Again, her fear of pregnancy may still further retard her coming into a proper condition. Indeed, this last is the almost common cause for her failing to be in readiness for meeting her husband. All of which items must be taken into account by both husband and wife, and intelligently, lovingly dealt with, if the best results for both parties are attained.
As regards the item of possible pregnancy, special note will be made of this feature later on. It is here placed in abeyance for the time being, because its consideration can be better provided for after some other points have been studied.

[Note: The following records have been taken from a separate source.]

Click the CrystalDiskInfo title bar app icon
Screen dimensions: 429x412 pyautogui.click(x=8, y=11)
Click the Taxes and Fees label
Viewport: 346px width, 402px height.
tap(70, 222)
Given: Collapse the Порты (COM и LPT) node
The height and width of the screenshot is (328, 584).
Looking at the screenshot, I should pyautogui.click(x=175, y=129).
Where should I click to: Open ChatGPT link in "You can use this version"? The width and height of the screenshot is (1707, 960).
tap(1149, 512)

Now the one easily understood (and as easily practiced as understood) direction as to what to do by way of preparation for the act of coitus is: do as lovers do when they are “courting." And everybody knows what that is! And note this—that nobody ever hurries when they are courting! They delay, they protract, they dilly-dally, they “fool around,” they pet each other in all sorts of possible and impossible ways. They kiss each other—“long and passionate kisses, they again and again give and receive”—they hug each other, nestle into each other’s arms—in a word, they “play together” in a thousand-and-one ways which the “goody-goods” declare to be wrong, and the cold-blooded call nonsense or foolishness, but which all lovers know is an unspeakable delight ("unspeakable” is the word, for who wants to talk when these blissful experiences are going on!).

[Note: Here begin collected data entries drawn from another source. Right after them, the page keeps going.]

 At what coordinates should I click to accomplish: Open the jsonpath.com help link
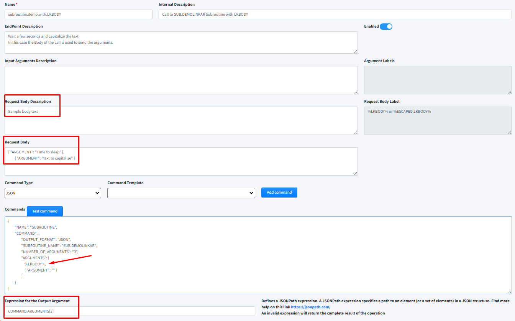point(310,307)
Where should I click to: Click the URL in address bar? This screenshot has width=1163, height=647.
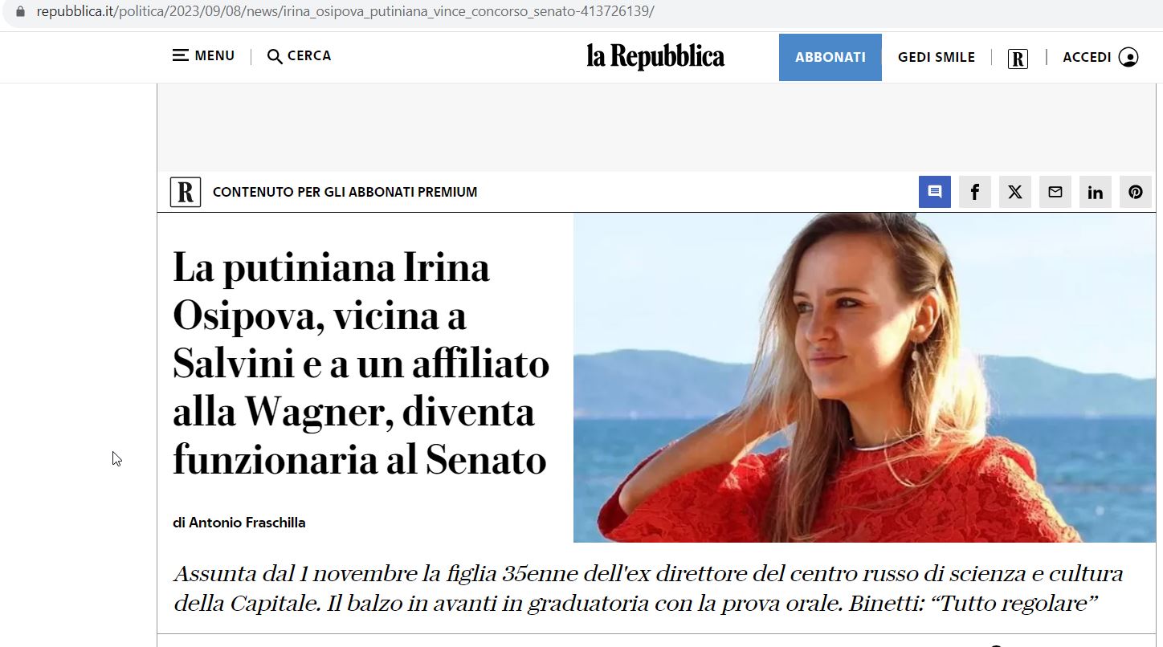pyautogui.click(x=345, y=12)
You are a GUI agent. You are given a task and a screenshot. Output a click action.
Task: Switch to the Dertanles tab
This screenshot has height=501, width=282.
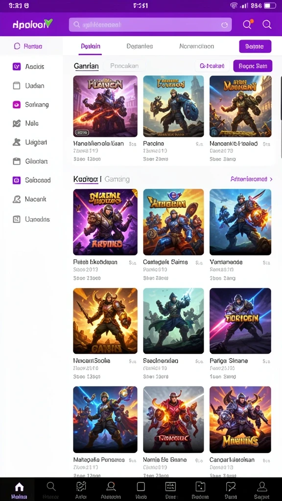click(x=140, y=46)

Now, these things, and the likes of these things, in limitless supply, should always precede the act of coitus. It is right there that this part of the first act of this wonderful four-act drama or play should be wrought out, and if they are omitted or disregarded, the play will end in tragedy, with all the leading actors left dead upon the stage!
Now the chief, if not the only, reason why this part of the supreme act of married life is not always preluded in this way is found in the false view of what the marriage ceremony means, and a wrong impression as to what it confers upon the parties who say “yes” to its prescriptions. That is, the common idea is, that the taking of “marriage vows” bestows certain rights and imposes certain duties upon the new husband and wife. It is thought that such ceremony makes certain acts right which would otherwise be wrong, and that it establishes the right to engage in such acts, with or without any further consultation or consent in the premises. It makes love a matter of contract, a something bound by promise and pledge rather than a free and unfettered effusion of the soul.